Goal. Could you update the piece on edge AI development by rewriting the passage that begins at the words "To understand why" and stops after "develop the software?", with "software" changed to "code" throughout?

Text section.
* begin *

Developing AI Applications for the Edge: A New Approach

The past few years have seen a dramatic surge in the number of hardware accelerators for running AI inference at the edge. These offerings, instead of making life easier for developers, have turned the process of developing edge AI applications into a complex, expensive, time consuming, and frustrating experience. Complex because it requires bringing together hardware, software, business logic, and machine learning (ML) models together. Expensive because developers need to invest time and money to bring up different hardware options. Time consuming because each hardware option is accompanied by its own software stack and toolchain for porting models. And frustrating because the toolchains are still not reliable and the whole pipeline of going from a problem to deployed ML model is highly fragmented. Before we delve into how the process can be simplified, it is worthwhile to spend some time on understanding why we are in this situation in the first place.

Developer's Dilemma

To understand why developers need to spend a lot of time, money, and engineering resources on evaluating different HW options, it is instructive to look at the fundamental dilemma that Edge AI application developers face when it comes to developing their applications: should they first develop their application software and then pick the hardware, or should they first pick the hardware and then develop the software?

* end *

Supplied material.

* begin *

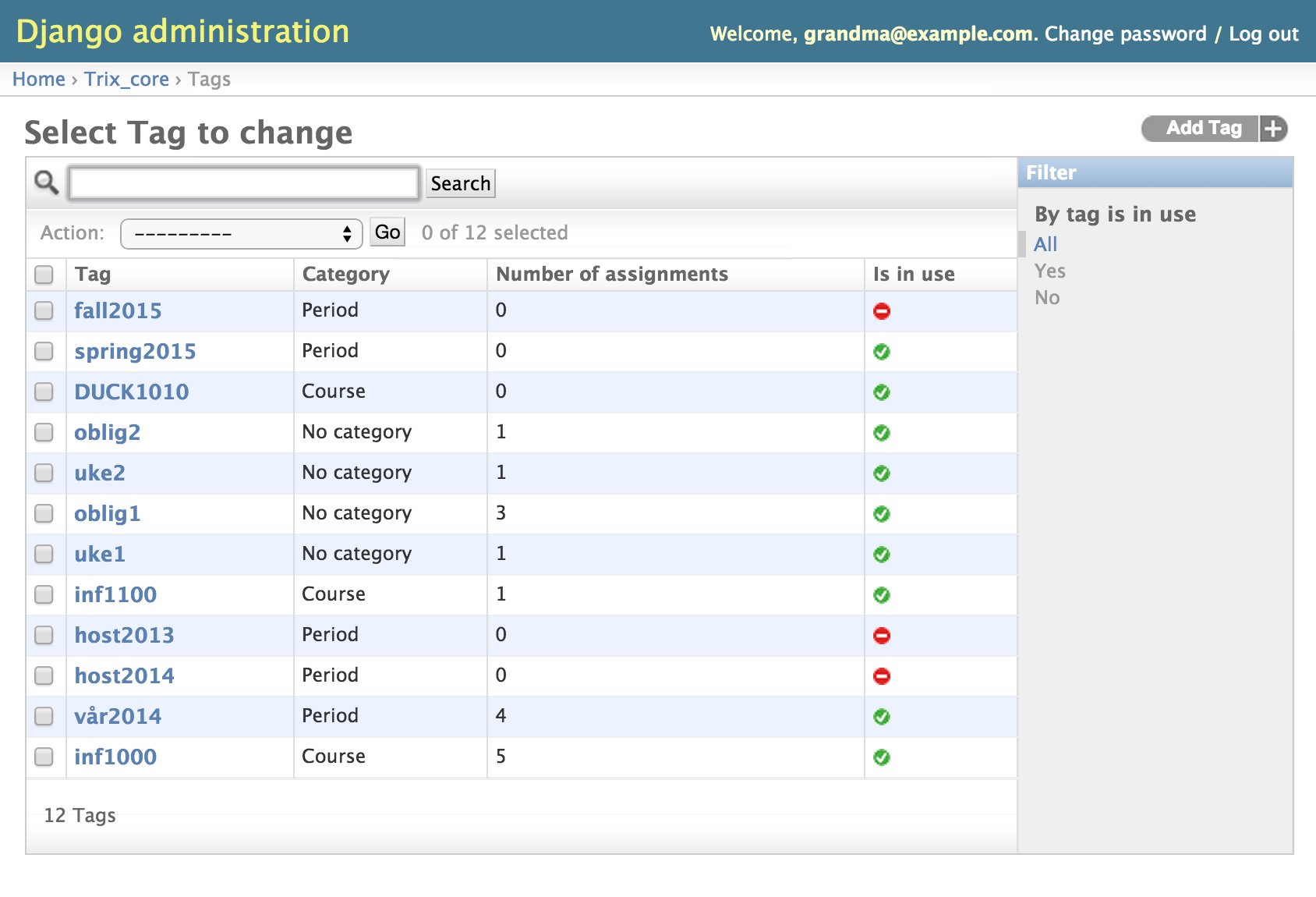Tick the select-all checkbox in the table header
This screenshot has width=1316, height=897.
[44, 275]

* end *
* begin *

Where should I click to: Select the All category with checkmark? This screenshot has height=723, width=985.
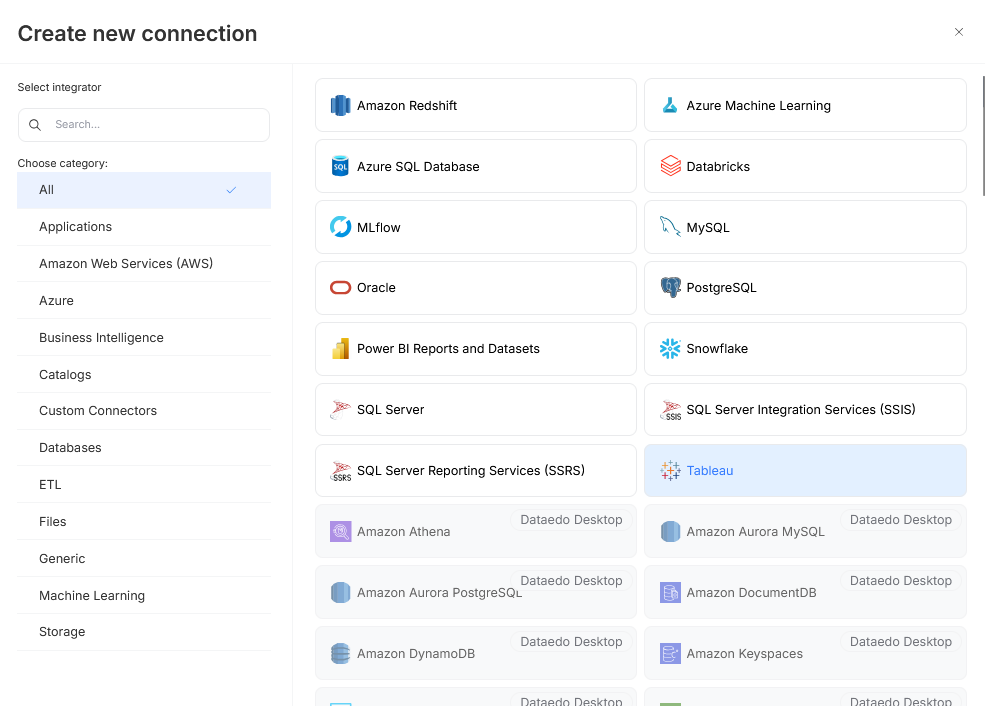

* end *

Solution to this problem.
To understand why developers need to spend a lot of time, money, and engineering resources on evaluating different HW options, it is instructive to look at the fundamental dilemma that Edge AI application developers face when it comes to developing their applications: should they first develop their application code and then pick the hardware, or should they first pick the hardware and then develop the code?